Cluster 1: Agents and Revolutions
In Harvey’s article “The Right to the City” he claims that cities and city-growth today is the result of capital-surplus production. This also, he negotiates, conveys the connection between development of capitalism and urbanisation. Results are gated communities, privatized public space and gentrification forcing underpriviliged from the central city. Conclusions are that the city-growth today represents democracy’s suppression. What role does the urban planning play in this context and can architects, as one of the disciplines involved in the urban planning process, be agents for other goals than the capitalism – urbanisation goal?
Awan, Schneider and Till describes a focusing on processes and not objects in the architects practice, as a more collective way of working with space. The architect becomes a special agent. In the ECObox project in Paris in 2001 Petrescu also describes this way of working, understanding spatial production as a collective forming process. The process empowers architects and users alike. In urban planning today we can also see new types of user-involved planning processes. These are however still exceptions.

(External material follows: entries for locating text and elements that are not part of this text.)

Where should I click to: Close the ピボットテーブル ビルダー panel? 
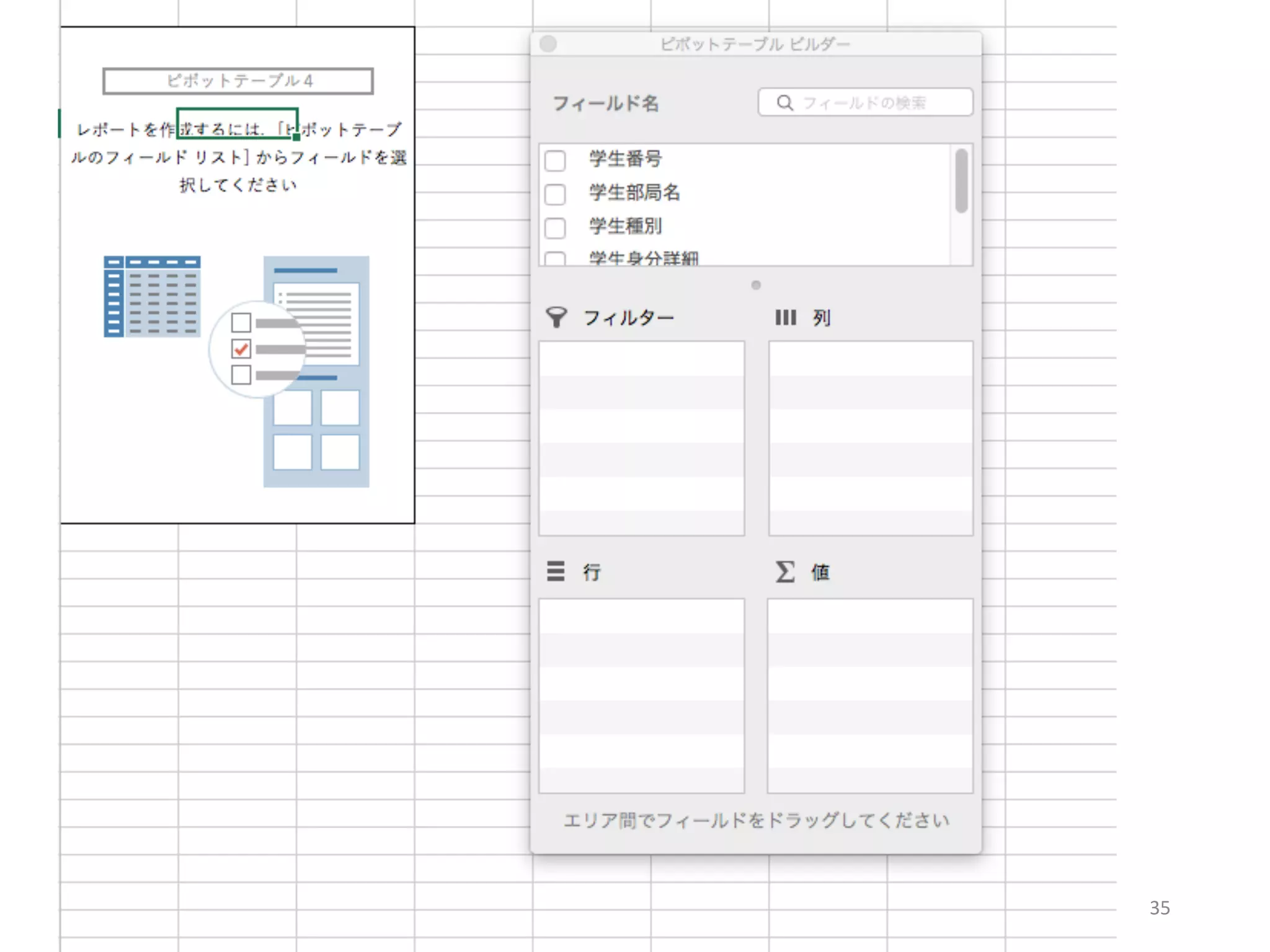coord(548,44)
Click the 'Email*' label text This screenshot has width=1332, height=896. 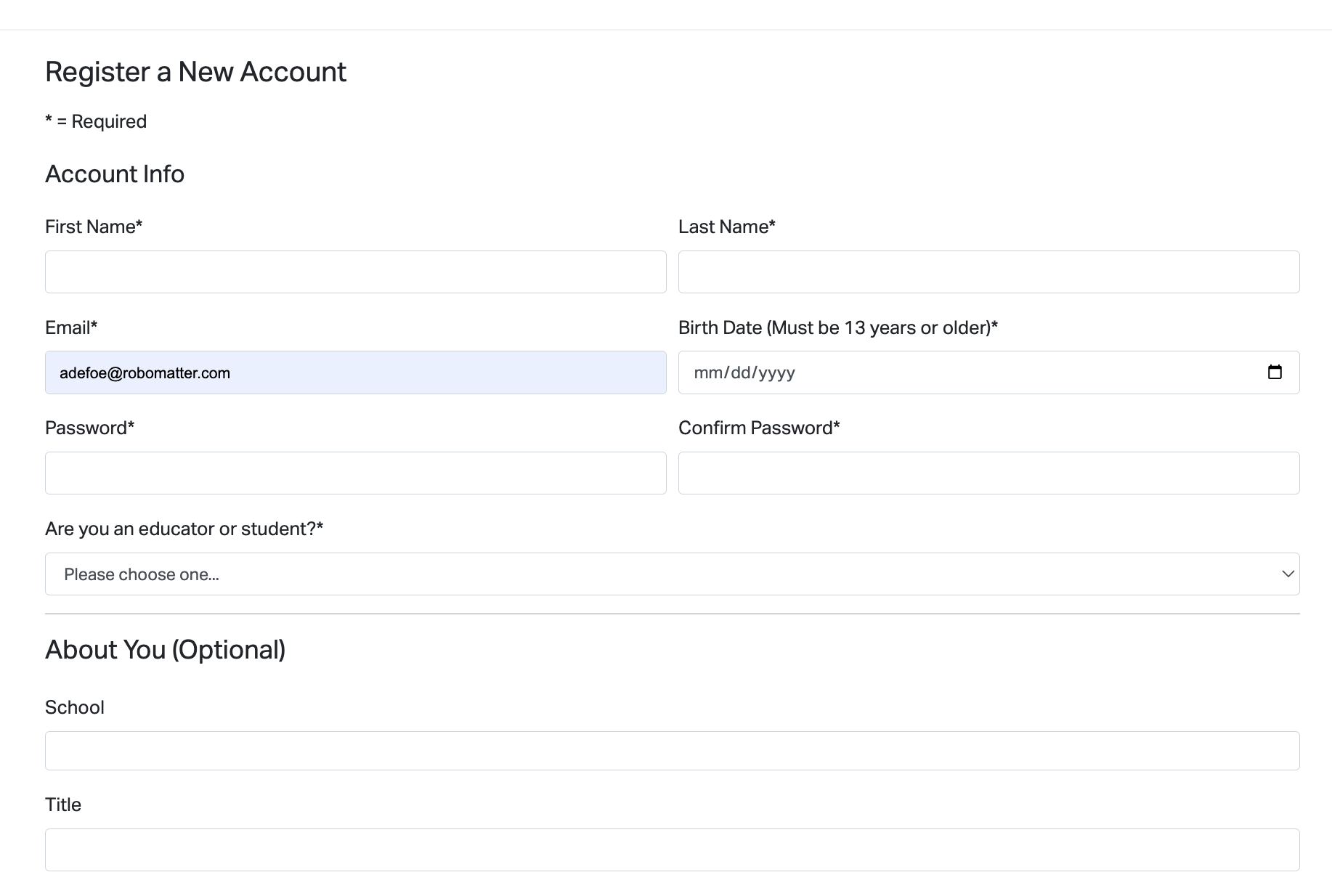click(71, 328)
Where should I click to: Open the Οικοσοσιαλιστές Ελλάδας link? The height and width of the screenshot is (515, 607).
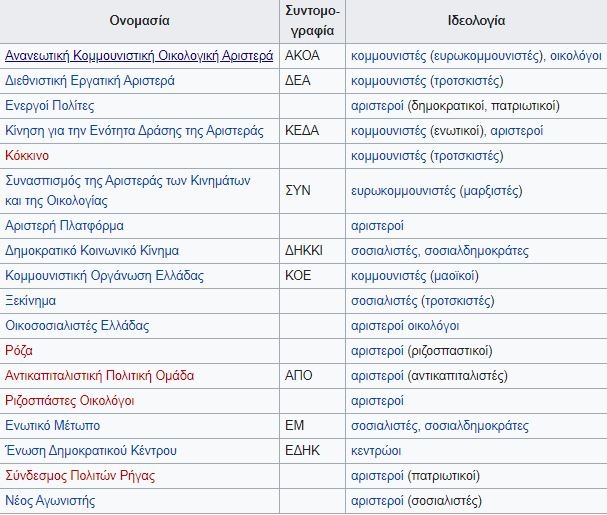pos(77,325)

But back to Harvey now, he describes the French Revolution and the 1960’s reaction in US towards modernism and large scale urban planning as two examples representing reactions to the phenomena ‘capital-surplus production’. Today we still have this situation, capitalism growth, on the expense of democracy, but now in a substantially larger scale due to globalisation. Does this mean that times now steer towards another “revolution”? How can the practitioner architect work ‘as an agent’ when the role very much today has become a tool for market interests? And finally, speaking from Harvey’s described former experiences, what foretells a change now, this time, of the capital-surplus production, since Harvey speaks of a condition started for more than 160 years ago and so many “revolutions” has passed since then.